Segment Start: Entries shown
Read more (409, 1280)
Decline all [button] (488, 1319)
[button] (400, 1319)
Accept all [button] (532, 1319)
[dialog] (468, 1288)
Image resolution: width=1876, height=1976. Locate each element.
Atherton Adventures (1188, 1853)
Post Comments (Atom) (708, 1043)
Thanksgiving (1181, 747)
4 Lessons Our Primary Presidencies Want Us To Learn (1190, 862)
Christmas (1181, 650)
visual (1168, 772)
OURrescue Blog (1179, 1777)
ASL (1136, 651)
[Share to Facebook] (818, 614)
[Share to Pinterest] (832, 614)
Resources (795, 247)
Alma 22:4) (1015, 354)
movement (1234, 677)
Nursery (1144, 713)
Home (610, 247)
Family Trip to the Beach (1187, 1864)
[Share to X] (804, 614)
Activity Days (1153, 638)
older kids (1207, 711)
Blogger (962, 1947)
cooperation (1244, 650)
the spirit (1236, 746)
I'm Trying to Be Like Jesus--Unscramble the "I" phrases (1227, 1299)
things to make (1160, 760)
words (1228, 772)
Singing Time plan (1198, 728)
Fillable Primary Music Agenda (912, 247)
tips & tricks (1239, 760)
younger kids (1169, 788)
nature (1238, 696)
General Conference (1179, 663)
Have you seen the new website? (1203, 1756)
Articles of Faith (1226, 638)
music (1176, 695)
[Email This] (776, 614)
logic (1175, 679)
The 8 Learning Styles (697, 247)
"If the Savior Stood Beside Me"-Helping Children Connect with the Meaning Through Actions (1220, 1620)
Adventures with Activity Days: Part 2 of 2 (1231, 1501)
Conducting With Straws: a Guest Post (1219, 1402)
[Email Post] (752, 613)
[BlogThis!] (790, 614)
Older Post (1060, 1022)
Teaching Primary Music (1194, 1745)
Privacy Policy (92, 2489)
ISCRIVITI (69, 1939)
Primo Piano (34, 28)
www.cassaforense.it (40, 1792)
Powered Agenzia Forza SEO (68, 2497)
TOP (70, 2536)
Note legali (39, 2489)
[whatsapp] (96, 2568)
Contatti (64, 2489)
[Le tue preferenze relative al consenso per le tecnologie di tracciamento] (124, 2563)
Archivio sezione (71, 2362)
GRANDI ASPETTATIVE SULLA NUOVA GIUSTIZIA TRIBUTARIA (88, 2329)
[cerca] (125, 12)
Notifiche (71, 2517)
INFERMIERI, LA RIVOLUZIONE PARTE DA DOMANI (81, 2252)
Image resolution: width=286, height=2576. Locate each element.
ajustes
Segment End: Entries shown
In the material above, how many lines include the string "width"? Please reply with the number only.

2